Prime Minister John Key has publicly stated he will not work with the NZ First leader but Peters says he's been getting very different messages behind the scenes.
He says he was approached on behalf of Murray McCully, foreign affairs minister and National Party strategist, in 2009 and last year, a claim McCully denies.
Peters' assertion emerges as he steps up his campaign to return to Parliament. Yesterday, he and Labour leader Phil Goff both spoke at a festival in South Auckland then shook hands afterwards.
Goff insisted it was not the first handshake of a political coalition.
Today, Peters is to address a public meeting in Kelston, West Auckland.
Speaking to the Herald on Sunday, he said the first mention of a diplomatic posting was a phone-call from Richard Griffin, the political insider who was previously a top adviser to Prime Minister Jim Bolger.
The second was from a former political figure who he refused to name. Both said they had been asked by McCully to act as go-betweens.
The Government denied the claim. McCully said yesterday that it was "fiction".
"First point, if anyone is being offered an ambassadorship, my practice is to make the approach to the appointee myself. I never make approaches through third parties," he said.
"And I have never approached Mr Peters offering him an ambassadorship, nor do I ever intend to."

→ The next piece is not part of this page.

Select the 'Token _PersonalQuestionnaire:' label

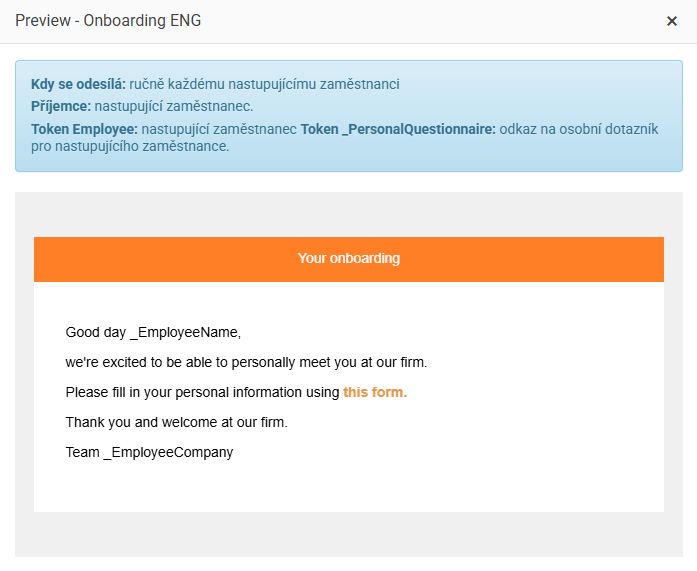tap(398, 129)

But Peters said although no specific country posting was discussed, he was asked which of the upcoming appointments he might fancy.

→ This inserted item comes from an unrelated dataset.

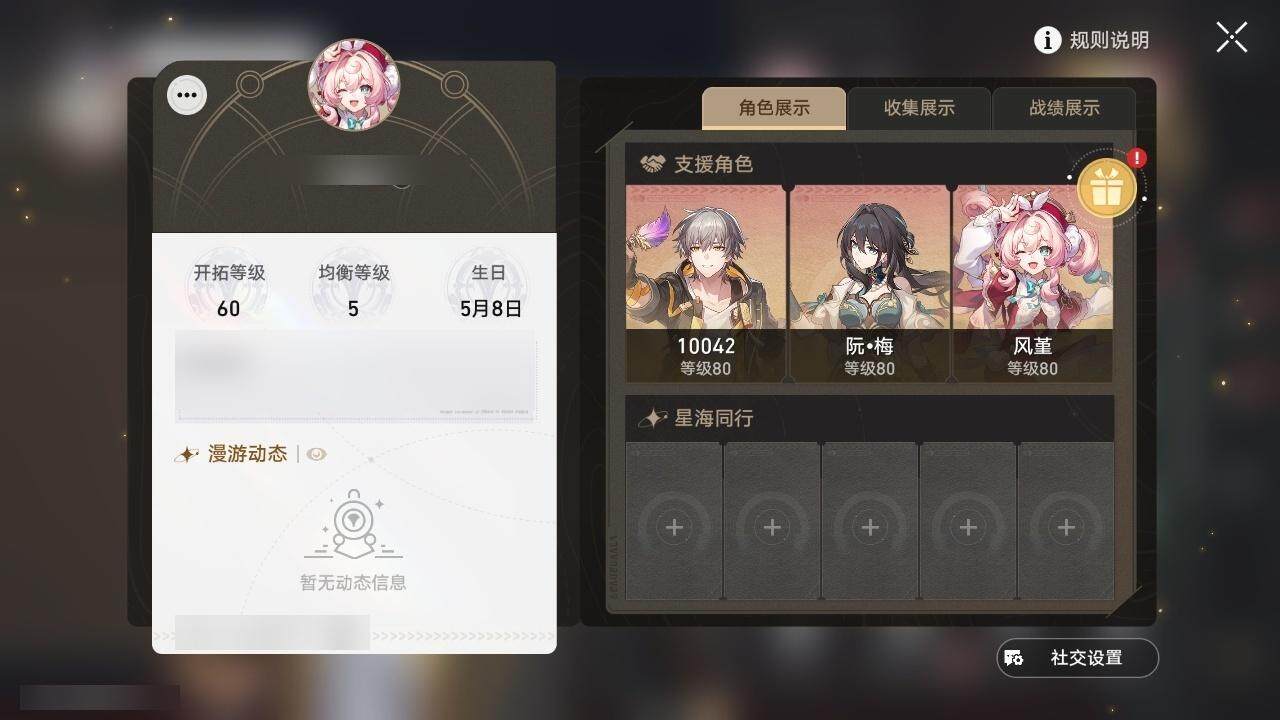Viewport: 1280px width, 720px height.
Task: Click the 规则说明 info icon
Action: 1047,40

Among the political appointments announced by McCully in the past year have been former Labour Prime Minister Mike Moore as ambassador to the United States, former National MP Mark Blumsky as high commissioner to Niue, and retiring National minister John Carter to the Cook Islands.

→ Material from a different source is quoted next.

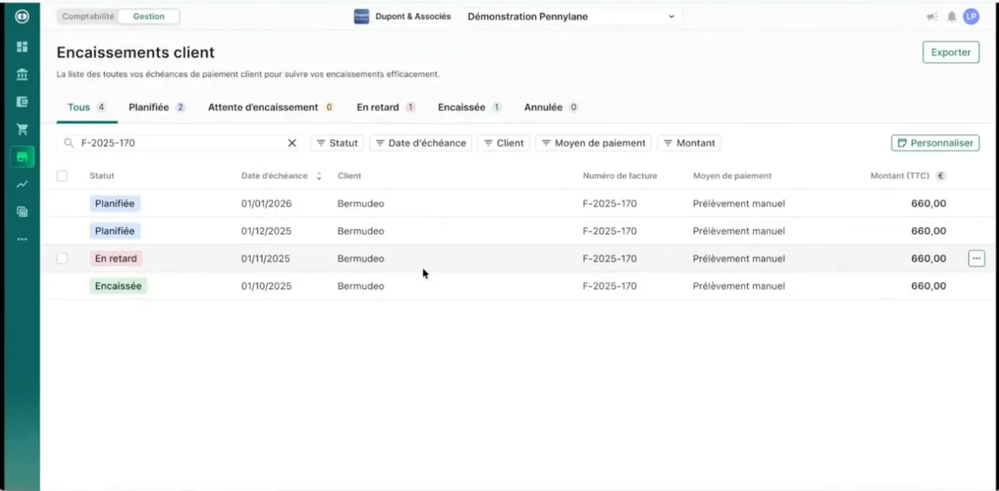Image resolution: width=999 pixels, height=491 pixels.
Task: Open the shopping cart sidebar icon
Action: pyautogui.click(x=22, y=129)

Peters has a long-running relationship with the Cook Islands but he indicated his experience in politics and as foreign affairs minister put him in a different league from Carter. "The offer was made, would I be interested in a diplomatic post - not once, but twice," said Peters, who was foreign affairs minister from 2005 to 2008.
It was "very odd," he added, that the Prime Minister would in one breath say he was not happy to work with Peters and NZ First, then in the next breath send go-betweens to offer Peters a diplomatic posting. "It was cynical and unprincipled politics at its worst. As minister, there's no way I would have sent somebody abroad I didn't trust."
Yesterday, Griffin refused to discuss what conversations he'd had with McCully about sounding out Peters, saying he didn't want to get involved in any "conspiracy theories".
"He's a friend of mine and I was having a discussion with him about what he might look to do in the future. I thought I was having a discussion with a man looking to a new future, not a man looking to get back into politics," Griffin said.
Peters is preparing to lead NZ First in this year's general election campaign, seeking a return to Parliament after he failed to win his Tauranga electorate or to pass the 5 per cent MMP threshold in 2008.
He has been based in Auckland since then, sparking rumours he would challenge Key for the Helensville electorate.
But Peters said the party had not yet decided which electorate - if any - he would contest at the general election.
He said NZ First would not contest next month's Botany byelection as it was a waste of money. His decision to resign from Parliament and run again in the 1993 Tauranga byelection had been entirely different, as he had been suspended from the National Party caucus and needed to seek a new mandate.